• _Exercise requirements_
• a. List the groups of people, not individuals, that the passage on the unrest in eastern Ukraine mentions, each once.
• b. Return the part of the passage on the unrest in eastern Ukraine that opens with the words containing "Russia then began" and closes with "has taken place.".
• c. Carry the passage on the unrest in eastern Ukraine further from where it stops.

Russia then began a slow-motion occupation of Ukraine. In the face of insurrections by pro-Russian protesters that spread like wildfire through eastern Ukraine, local security forces either melted away or, in some places, swapped sides and joined the protesters. "We did not expect that the whole system of central and regional power would fall to pieces so quickly," Acting President Oleksander Turchinov said. Pro-Russian gunmen have seized Ukrainian government buildings in nearly a dozen eastern towns and cities, while Ukrainian troops have launched operations to retake the buildings. It remains unclear how much actual fighting has taken place.

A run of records
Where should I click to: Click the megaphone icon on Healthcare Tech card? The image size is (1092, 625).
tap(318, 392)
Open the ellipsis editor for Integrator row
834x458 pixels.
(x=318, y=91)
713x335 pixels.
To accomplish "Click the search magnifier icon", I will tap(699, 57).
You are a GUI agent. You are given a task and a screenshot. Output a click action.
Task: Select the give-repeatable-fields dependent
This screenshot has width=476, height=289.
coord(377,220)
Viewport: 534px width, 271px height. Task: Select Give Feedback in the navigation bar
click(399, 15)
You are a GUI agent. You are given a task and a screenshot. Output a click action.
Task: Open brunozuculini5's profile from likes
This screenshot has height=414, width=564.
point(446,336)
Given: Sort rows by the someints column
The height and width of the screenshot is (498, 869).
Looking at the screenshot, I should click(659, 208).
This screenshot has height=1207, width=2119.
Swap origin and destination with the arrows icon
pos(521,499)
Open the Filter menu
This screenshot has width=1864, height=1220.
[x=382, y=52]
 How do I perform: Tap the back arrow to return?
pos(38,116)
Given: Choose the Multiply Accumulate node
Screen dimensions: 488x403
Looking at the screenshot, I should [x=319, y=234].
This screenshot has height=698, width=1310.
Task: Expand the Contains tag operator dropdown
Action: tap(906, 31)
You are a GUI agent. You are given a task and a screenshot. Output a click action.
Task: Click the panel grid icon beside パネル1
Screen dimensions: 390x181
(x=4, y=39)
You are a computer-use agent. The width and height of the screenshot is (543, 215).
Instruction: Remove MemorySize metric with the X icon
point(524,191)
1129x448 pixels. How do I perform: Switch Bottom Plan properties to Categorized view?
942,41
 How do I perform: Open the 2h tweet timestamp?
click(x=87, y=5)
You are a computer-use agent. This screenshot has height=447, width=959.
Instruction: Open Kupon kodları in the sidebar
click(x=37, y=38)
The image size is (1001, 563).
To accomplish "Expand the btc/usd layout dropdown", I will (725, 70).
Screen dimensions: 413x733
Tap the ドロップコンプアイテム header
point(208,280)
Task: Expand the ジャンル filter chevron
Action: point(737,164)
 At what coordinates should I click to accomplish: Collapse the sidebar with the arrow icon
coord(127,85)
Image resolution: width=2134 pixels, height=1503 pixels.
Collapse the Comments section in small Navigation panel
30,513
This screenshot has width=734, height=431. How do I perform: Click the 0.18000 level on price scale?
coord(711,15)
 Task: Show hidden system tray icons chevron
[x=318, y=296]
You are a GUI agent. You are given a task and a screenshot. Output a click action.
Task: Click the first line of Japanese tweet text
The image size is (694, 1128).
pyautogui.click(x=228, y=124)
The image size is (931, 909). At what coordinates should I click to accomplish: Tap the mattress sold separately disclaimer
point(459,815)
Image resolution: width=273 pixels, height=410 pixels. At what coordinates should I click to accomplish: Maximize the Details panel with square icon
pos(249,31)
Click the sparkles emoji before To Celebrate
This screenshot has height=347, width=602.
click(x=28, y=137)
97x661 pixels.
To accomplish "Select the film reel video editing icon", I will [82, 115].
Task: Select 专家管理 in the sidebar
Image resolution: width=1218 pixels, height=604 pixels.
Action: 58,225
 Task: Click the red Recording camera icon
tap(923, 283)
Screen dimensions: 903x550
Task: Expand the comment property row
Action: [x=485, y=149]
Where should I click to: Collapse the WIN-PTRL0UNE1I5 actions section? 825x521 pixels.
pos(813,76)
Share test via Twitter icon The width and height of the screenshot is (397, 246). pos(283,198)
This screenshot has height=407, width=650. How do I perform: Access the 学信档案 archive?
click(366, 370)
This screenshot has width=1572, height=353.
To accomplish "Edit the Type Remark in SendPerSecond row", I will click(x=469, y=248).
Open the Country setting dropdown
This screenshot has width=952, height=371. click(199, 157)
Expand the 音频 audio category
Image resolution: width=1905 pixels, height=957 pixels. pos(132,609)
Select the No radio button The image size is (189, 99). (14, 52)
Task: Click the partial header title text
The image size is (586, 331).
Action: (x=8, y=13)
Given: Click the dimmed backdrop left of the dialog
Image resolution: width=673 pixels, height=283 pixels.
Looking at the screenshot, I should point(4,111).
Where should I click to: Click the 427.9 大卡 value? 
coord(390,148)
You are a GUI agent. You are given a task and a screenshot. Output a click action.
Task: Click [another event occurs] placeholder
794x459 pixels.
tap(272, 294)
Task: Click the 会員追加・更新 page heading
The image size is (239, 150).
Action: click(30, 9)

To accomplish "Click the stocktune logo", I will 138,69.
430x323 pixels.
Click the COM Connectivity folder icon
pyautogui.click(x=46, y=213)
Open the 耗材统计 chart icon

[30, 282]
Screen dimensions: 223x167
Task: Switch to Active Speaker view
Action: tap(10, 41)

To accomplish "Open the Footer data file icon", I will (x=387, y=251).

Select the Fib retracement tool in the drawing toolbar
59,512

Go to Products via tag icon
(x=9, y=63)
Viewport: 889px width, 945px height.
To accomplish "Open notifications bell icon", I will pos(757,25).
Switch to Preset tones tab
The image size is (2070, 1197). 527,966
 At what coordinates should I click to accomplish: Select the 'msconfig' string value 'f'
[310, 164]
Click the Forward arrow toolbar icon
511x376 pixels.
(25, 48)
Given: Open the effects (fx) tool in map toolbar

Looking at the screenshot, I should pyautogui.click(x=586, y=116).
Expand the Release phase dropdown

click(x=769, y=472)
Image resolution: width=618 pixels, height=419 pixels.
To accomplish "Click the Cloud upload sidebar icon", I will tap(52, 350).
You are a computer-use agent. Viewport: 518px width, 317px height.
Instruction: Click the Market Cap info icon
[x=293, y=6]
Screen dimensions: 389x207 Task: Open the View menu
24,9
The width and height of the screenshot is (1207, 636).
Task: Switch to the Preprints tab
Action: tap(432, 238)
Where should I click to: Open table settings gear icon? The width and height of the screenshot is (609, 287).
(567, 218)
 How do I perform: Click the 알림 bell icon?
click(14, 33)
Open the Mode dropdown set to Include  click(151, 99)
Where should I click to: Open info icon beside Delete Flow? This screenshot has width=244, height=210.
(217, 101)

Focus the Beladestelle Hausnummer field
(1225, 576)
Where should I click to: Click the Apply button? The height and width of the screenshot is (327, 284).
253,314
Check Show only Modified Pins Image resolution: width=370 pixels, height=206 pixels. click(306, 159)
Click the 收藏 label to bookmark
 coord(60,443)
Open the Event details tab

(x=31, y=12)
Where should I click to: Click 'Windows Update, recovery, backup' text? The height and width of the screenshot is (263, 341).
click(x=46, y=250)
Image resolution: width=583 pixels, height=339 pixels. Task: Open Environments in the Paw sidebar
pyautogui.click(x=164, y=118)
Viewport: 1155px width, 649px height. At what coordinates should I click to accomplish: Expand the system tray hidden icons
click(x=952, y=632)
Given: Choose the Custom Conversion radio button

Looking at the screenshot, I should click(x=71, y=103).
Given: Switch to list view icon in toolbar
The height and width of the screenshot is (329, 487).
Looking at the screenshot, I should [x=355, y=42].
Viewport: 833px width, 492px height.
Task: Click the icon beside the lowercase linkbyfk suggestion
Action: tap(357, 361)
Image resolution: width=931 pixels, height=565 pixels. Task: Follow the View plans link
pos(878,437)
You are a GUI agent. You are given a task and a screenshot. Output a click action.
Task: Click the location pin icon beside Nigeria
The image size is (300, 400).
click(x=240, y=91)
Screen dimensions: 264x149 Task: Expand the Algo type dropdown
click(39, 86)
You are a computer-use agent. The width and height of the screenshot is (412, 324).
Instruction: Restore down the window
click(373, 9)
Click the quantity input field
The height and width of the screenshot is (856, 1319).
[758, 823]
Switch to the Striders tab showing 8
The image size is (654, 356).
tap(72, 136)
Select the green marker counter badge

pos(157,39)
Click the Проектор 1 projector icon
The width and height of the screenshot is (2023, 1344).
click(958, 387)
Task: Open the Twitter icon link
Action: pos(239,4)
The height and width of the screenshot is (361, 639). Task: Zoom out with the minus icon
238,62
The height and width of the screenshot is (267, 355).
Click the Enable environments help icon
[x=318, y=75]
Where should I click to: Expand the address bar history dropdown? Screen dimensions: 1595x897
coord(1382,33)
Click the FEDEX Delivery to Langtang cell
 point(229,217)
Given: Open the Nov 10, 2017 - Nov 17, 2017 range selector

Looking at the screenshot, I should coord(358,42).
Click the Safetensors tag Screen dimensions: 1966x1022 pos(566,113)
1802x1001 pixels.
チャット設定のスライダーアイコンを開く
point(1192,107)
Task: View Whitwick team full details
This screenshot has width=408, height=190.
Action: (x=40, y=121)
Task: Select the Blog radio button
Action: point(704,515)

• _Task answers_
• a.
- pro-Russian protesters
- local security forces
- pro-Russian gunmen
- Ukrainian troops

• b.
Russia then began a slow-motion occupation of Ukraine. In the face of insurrections by pro-Russian protesters that spread like wildfire through eastern Ukraine, local security forces either melted away or, in some places, swapped sides and joined the protesters. "We did not expect that the whole system of central and regional power would fall to pieces so quickly," Acting President Oleksander Turchinov said. Pro-Russian gunmen have seized Ukrainian government buildings in nearly a dozen eastern towns and cities, while Ukrainian troops have launched operations to retake the buildings. It remains unclear how much actual fighting has taken place.

• c.
Federalization supporters in Donetsk, Druzkivka, Gorlovka/Horlivka, Kharkiv, Kramatorsk, Luhans'k, Makiyivka, Melitopol, Slaviansk and Zaporizhzhya seized local adminstration buildings, and refused to recognize the legitimacy of the current Ukrainian government. If the Ukrainian government reacted passively to the Russian-backed Russian separatists they would be criticized as not defending their own interests and inviting more Russian aggression. But if they act, Russia could say they were being provoked. Inaction would invite opposition from right wing forces in Ukraine, while action would further alienate the Party of Regions.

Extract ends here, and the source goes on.